A very chiseled and short-haired Trent Reznor appears with his touring band, all dressed in black and surrounded by smoke. Rehab has been good to him. Thundering drums, grinding guitars and Reznor’s screams are usurped by the muddy sound. For a rock show of this grandeur, it should be as epic as Rage, but it isn’t. Hell, even Iron and Wine sounded louder earlier in the day.
Despite the sound issue, NIN draws from a discography of eight albums spanning almost 20 years including last year’s Year Zero and the bonafide classic, The Downward Spiral. The stunning visual show gives Radiohead a run for its money, alternating between red lights and swirling backgrounds, and enough strobe lights to give an epileptic a seizure.

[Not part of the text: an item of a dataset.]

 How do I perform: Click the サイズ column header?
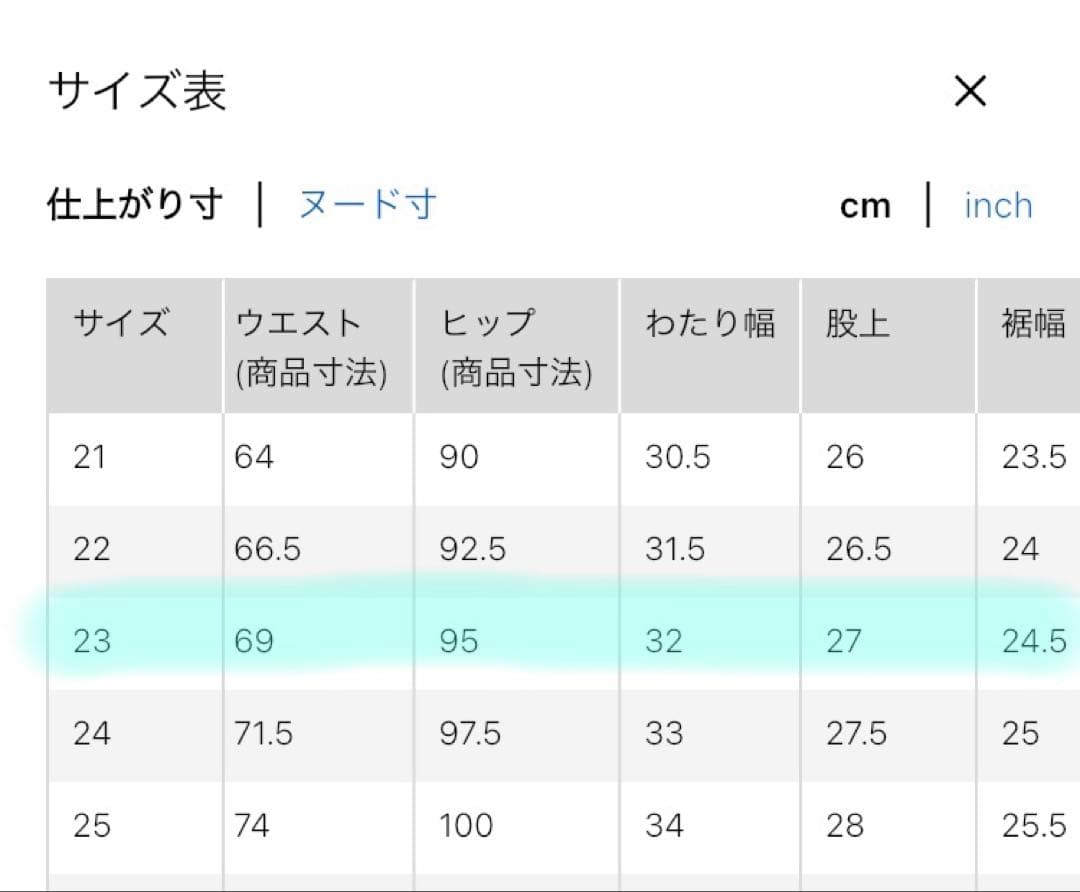pos(135,346)
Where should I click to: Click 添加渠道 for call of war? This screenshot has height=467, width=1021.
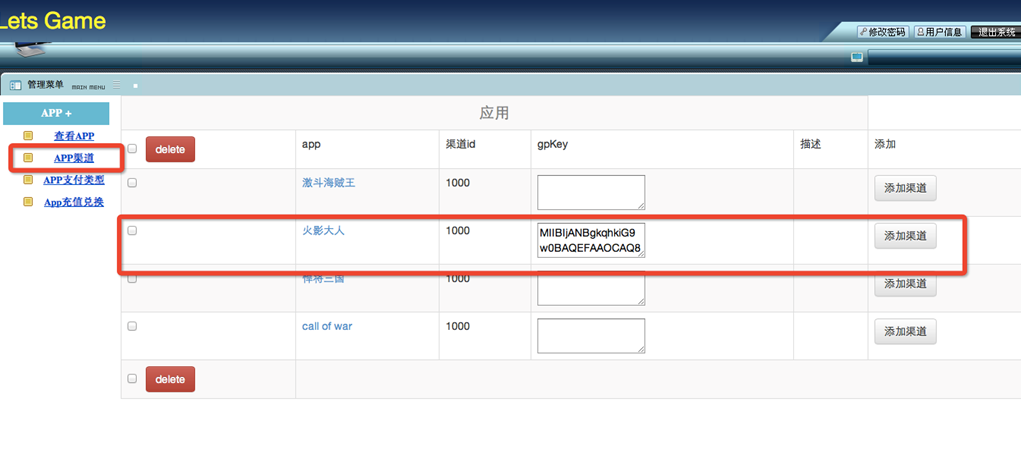click(905, 332)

For the fourth song, Reznor heads to the piano and plays “Closer.” The audience sings the infamous chorus complete with expletives, but it just doesn’t seem as inspired as it should. Soon after, the band hits a pensive mood playing an experimental and instrumental song from its Ghost I-IV record. Sure, it sounds pretty cool, but it destroys the momentum, and some of the crowd dissipates. Hmm, what’s Kanye up to? After over 10 minutes of this, NIN return to the hardcore with “Piggy.” Continuing with the awe-inspiring visuals, a digital panel comes down with the band playing behind it for a couple of songs. Occasionally, Reznor pushes his head into the screen creating a 3-D Freddy Krueger effect.
Near the end of an almost two-hour set, Reznor and the group almost redeem themselves with an excellent “Terrible Lies” and “Head Like a Hole.” It’s during the latter when the crowd finally perks up and sings along wholeheartedly. An obese goth girl stands next to me, rocking out so hard on the platform we’re sharing that it shakes so viciously, I imagine myself plunging to my death. Luckily, the song ends and so does the rattling.
Reznor comes back for a three-song encore, including the mesmerizing “Hurt.” I get chills and can’t stop thinking about Johnny Cash. The audience eschews technology and actually uses their lighters instead of cell phones to light up the area. For the first time all night, Reznor speaks. He discusses how NIN played the first Lolla 17 years ago and how he can’t believe they are headlining so many years later. It’s a touching moment, but a lot of the kids in the audience were barely zygotes when the band first started out and have no concept of this timeline. NIN used to be notorious for decimating its instruments, but a more mature band simply ends its set and drifts quietly into the night.